§ **Input for this task**:
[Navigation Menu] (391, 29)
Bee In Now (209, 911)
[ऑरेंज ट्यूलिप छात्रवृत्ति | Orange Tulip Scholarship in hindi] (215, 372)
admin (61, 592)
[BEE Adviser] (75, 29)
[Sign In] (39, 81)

§ **To do**:
Transcribe the full listing exactly, keeping every word as it is.

§ **Response to the exercise**:
[Navigation Menu] (391, 29)
Bee In Now (209, 911)
[ऑरेंज ट्यूलिप छात्रवृत्ति | Orange Tulip Scholarship in hindi] (215, 372)
admin (61, 592)
[BEE Adviser] (75, 29)
[Sign In] (39, 81)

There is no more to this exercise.